• **YOUR OBJECTIVE**
The reply should consist of one number, the count of lines below in which the word "chevron" appears.

Stored data:
=== Begin Enclosure ===

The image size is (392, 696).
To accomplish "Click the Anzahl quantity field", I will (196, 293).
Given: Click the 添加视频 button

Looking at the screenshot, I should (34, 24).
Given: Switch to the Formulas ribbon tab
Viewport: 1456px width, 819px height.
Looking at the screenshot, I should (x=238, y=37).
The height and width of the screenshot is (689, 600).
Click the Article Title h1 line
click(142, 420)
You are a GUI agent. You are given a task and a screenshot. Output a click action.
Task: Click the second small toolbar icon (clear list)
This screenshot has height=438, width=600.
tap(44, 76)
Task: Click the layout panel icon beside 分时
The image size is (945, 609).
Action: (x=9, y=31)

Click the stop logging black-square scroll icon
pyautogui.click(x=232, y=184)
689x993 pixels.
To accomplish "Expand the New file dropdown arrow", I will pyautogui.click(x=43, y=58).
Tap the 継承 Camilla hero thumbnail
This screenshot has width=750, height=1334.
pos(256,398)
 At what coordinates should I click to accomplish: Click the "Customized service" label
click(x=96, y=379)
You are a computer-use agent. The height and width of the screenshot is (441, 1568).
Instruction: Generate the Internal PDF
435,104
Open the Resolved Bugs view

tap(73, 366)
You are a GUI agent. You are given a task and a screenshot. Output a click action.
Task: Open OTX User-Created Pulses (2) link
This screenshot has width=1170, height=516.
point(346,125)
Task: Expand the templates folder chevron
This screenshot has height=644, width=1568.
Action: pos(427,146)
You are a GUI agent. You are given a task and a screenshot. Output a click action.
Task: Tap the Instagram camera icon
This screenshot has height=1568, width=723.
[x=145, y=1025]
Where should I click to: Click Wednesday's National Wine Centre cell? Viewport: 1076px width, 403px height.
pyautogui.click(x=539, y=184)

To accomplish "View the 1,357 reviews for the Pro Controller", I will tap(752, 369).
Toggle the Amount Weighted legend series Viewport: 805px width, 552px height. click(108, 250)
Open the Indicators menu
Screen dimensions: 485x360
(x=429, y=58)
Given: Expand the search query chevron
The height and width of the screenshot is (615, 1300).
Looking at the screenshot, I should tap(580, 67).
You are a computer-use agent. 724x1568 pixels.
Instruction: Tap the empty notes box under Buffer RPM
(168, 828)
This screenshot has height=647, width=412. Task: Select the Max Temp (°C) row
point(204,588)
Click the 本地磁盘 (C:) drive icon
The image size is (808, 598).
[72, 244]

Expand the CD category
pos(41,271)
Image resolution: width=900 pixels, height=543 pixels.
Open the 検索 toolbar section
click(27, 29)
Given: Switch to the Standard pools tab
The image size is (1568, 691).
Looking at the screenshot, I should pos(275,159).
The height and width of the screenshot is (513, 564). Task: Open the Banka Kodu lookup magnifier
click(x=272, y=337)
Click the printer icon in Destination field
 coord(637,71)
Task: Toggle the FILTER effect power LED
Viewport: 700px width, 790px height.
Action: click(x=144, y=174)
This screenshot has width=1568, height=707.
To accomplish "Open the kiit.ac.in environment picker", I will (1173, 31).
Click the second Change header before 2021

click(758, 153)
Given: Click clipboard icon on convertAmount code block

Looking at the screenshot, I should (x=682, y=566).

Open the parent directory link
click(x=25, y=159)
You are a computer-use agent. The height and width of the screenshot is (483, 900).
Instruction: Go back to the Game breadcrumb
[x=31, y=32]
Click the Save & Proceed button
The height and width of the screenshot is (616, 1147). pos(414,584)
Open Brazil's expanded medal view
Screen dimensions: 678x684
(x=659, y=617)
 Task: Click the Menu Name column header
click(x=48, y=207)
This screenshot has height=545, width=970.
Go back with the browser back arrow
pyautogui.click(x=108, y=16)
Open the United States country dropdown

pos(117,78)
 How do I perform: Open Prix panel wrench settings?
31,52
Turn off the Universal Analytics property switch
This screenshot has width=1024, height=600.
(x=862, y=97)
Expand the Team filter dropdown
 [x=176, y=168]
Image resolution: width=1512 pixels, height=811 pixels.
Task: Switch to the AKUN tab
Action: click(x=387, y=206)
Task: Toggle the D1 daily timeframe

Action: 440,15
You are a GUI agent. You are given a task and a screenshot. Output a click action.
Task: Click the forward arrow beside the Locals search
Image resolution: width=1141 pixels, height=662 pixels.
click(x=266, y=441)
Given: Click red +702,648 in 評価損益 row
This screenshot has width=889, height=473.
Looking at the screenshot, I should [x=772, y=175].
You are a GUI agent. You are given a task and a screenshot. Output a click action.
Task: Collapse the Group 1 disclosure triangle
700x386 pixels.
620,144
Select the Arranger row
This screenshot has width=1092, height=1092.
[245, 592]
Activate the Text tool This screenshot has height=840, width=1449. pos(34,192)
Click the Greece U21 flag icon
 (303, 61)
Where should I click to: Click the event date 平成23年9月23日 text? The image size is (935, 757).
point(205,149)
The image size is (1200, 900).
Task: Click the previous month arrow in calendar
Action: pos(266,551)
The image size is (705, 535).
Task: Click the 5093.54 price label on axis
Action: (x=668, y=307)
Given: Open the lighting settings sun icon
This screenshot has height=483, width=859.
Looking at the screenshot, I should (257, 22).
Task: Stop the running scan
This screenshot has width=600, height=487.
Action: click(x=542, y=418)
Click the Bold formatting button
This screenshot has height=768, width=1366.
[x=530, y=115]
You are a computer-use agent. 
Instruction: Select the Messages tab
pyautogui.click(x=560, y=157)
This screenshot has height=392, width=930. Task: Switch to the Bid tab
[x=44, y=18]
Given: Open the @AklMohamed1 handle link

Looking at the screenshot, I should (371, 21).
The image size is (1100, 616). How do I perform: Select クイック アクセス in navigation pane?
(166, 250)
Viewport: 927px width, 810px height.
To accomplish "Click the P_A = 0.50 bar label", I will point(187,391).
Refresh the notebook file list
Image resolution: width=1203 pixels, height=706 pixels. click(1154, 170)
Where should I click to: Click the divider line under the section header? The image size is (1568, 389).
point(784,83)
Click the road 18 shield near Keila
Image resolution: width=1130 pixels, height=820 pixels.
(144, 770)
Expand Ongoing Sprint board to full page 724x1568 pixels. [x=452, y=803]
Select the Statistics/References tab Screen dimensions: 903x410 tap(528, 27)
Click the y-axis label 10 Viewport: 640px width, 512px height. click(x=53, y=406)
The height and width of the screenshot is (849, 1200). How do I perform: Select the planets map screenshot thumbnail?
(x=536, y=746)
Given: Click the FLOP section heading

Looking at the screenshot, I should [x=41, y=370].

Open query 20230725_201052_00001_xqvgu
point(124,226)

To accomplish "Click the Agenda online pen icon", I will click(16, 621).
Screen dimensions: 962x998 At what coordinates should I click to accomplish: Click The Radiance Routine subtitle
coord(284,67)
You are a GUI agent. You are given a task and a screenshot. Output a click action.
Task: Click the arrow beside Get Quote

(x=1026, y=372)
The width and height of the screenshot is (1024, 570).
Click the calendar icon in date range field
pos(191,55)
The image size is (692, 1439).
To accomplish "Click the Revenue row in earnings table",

=== End Enclosure ===

• **REPLY TO THE TASK**
2